While most people will develop these symptoms and recover in about 7-10 days, some will develop more serious illnesses that will require hospitalization. Please immediately seek medical care if you develop any of the following symptoms:

  • Difficulty breathing or shortness of breath
  • Pain or heaviness in the chest
  • Inability to stay awake or confusion
  • Severe muscle pain
  • Weakness and unsteadiness
  • Worsening of a chronic condition
  • Any other symptom of concern, for example, severe vomiting

How is it spread?

You can catch influenza when an infected person sneezes or coughs and you breathe it in, or if you have direct contact or touch a surface or object that has the virus on it and then touch your mouth, nose or eyes.


Measures should be familiar as they are essentially the same as for COVID-19. Wear a mask or face covering that covers your mouth and nose when in a public place, wash your hands frequently with soap and water or use an alcohol-based hand sanitizer, avoid crowds, stay home if you are sick, and cover your mouth and nose if you cough or sneeze.

Encourage rest

Extra rest can help the sick person recover faster.

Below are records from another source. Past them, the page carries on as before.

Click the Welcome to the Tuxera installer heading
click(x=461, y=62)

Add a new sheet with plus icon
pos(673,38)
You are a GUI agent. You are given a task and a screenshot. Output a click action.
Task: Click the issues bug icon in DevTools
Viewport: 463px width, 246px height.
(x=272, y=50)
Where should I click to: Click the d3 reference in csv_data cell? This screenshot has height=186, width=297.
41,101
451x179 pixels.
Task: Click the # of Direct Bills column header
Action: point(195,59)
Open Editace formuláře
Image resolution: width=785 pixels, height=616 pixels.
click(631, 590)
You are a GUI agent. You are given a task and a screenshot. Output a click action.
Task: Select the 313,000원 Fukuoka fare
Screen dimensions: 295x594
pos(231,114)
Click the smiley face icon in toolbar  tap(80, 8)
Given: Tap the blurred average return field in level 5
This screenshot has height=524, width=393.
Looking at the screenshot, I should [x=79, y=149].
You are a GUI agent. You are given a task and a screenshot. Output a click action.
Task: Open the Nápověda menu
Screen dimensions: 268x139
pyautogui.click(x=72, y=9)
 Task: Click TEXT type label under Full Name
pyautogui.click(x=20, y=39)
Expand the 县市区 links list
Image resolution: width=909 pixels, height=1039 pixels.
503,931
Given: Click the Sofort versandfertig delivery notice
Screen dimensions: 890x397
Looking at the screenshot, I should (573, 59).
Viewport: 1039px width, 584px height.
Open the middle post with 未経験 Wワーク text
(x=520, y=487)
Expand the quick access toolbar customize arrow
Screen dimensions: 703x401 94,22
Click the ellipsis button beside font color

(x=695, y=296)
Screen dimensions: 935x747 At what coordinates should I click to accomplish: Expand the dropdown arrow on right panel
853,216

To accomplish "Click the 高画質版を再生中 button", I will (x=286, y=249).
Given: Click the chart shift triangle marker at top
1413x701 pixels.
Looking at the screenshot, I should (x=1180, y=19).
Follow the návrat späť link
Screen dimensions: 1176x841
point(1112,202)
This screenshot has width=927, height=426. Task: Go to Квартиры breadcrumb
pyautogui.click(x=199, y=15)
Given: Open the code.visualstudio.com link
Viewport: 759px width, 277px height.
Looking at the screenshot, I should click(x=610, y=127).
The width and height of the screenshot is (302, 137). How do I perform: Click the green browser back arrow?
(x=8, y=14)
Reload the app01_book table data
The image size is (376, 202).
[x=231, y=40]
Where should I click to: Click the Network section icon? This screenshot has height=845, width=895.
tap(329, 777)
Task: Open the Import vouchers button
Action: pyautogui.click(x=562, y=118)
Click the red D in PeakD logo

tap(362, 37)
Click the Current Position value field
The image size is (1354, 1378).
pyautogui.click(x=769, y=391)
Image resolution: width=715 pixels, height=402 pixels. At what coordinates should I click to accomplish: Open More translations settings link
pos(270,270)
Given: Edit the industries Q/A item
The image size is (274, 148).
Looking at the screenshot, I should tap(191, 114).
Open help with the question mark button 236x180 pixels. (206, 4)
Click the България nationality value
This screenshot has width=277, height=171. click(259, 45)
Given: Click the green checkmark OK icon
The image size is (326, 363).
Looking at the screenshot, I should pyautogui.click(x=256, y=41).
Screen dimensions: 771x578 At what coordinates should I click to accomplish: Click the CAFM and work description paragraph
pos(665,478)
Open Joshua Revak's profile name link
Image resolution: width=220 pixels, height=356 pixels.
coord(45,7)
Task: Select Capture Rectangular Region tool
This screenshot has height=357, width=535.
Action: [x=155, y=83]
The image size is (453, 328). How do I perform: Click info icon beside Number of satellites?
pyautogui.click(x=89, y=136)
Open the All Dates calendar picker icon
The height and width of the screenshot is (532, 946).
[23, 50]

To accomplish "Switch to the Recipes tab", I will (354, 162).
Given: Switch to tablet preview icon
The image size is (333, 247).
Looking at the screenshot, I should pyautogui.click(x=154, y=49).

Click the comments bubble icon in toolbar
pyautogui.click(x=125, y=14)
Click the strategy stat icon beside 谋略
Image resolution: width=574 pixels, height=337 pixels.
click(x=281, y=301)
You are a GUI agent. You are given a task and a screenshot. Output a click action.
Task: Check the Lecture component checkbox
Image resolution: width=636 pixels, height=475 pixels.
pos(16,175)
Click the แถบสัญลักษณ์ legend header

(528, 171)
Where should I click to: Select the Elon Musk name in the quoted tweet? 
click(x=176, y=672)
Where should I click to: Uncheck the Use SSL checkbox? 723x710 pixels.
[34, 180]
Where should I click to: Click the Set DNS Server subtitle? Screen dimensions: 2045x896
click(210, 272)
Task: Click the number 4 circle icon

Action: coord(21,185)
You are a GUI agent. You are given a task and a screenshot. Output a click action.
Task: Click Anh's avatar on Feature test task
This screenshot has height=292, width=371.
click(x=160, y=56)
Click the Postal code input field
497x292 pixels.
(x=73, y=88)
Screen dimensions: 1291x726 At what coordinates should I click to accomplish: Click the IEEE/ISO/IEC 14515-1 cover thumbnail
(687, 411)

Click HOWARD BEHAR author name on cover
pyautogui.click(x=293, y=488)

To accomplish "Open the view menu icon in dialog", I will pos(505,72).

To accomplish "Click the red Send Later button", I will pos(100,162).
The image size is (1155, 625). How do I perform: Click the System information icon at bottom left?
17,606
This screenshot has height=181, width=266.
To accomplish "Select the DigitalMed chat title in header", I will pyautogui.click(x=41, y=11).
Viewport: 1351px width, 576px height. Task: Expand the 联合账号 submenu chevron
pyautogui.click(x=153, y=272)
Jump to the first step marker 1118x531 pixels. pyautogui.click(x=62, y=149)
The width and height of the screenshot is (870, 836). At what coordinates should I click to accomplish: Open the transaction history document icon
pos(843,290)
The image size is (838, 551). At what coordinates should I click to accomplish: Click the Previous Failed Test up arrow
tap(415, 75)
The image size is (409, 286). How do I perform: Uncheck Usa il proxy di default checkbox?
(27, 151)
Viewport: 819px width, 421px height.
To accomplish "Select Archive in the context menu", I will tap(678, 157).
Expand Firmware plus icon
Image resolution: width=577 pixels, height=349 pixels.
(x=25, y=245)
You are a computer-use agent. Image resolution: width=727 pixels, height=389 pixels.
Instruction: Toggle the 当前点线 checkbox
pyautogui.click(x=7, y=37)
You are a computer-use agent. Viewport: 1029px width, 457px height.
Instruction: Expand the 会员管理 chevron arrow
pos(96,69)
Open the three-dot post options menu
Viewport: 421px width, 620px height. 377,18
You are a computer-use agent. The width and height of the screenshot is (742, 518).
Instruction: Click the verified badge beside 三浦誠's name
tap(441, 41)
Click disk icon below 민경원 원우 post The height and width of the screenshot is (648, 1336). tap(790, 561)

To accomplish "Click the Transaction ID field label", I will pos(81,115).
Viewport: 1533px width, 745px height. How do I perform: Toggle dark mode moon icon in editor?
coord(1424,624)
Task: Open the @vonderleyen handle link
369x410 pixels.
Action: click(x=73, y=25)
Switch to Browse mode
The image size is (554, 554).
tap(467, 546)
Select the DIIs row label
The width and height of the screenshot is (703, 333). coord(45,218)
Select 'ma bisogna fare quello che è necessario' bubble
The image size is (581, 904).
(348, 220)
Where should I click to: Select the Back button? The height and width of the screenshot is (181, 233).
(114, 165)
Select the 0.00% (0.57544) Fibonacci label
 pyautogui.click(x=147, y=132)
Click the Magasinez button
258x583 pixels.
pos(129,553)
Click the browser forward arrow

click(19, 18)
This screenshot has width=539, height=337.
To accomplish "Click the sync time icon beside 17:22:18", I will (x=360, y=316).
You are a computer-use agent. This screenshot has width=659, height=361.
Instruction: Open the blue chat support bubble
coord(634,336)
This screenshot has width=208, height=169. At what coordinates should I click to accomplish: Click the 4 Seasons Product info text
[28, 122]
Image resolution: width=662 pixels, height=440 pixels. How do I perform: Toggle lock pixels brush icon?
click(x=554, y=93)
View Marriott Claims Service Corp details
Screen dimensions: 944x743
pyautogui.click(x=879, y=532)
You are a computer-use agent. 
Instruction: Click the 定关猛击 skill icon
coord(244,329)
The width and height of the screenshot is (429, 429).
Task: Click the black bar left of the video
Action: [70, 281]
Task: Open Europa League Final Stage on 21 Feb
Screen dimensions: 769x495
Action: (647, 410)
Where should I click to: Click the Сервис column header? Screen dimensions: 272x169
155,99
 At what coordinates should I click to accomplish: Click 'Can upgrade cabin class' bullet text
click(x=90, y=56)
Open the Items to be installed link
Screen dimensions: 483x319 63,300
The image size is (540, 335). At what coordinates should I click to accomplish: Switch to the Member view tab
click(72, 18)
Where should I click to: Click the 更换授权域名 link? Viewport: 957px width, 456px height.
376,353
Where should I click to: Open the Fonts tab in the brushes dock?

The sick persons may develop high fever from the illness. They should dress lightly and avoid heavy blankets or excessive layers of clothes that could make them feel hotter. A mild fever does not need treatment as fever is the body’s way of fighting off an infection. A lukewarm bath can also help them cool off and wind down before taking a nap or going to sleep for the night.

Seek medical care

For children, sometimes even the best at-home care isn’t enough to help your little one make a full recovery. Seek medical care right away if any of the following symptoms are noted:

  • Fever greater than 38°C for more than two days, or a fever of 40°C or higher for any amount of time
  • Fever of 38°C or higher and is under 3 months old
  • Fever that doesn’t get better after taking Panadol
  • Seem unusually drowsy or lethargic
  • Won’t eat or drink
  • Fast breathing or wheezing or is short of breath
  • Has bluish lips or face
  • Dehydration and not passing urine or no tears when crying
  • Severe muscle pain and the child refuses to walk


After your child recovers, there are steps you can take to prevent colds and flu in the future. Wash all surfaces they came into contact with before or during their sickness. Encourage your children and other family members to wash their hands regularly to keep germs at bay.

Teach your child not to share food, drinks, or utensils when they eat. This assists with avoiding the spread of germs between them and their friends. Keep your child out of daycare or school when they are ill, especially if they have a fever. Keep them away from others with flu-like symptoms and avoid crowds.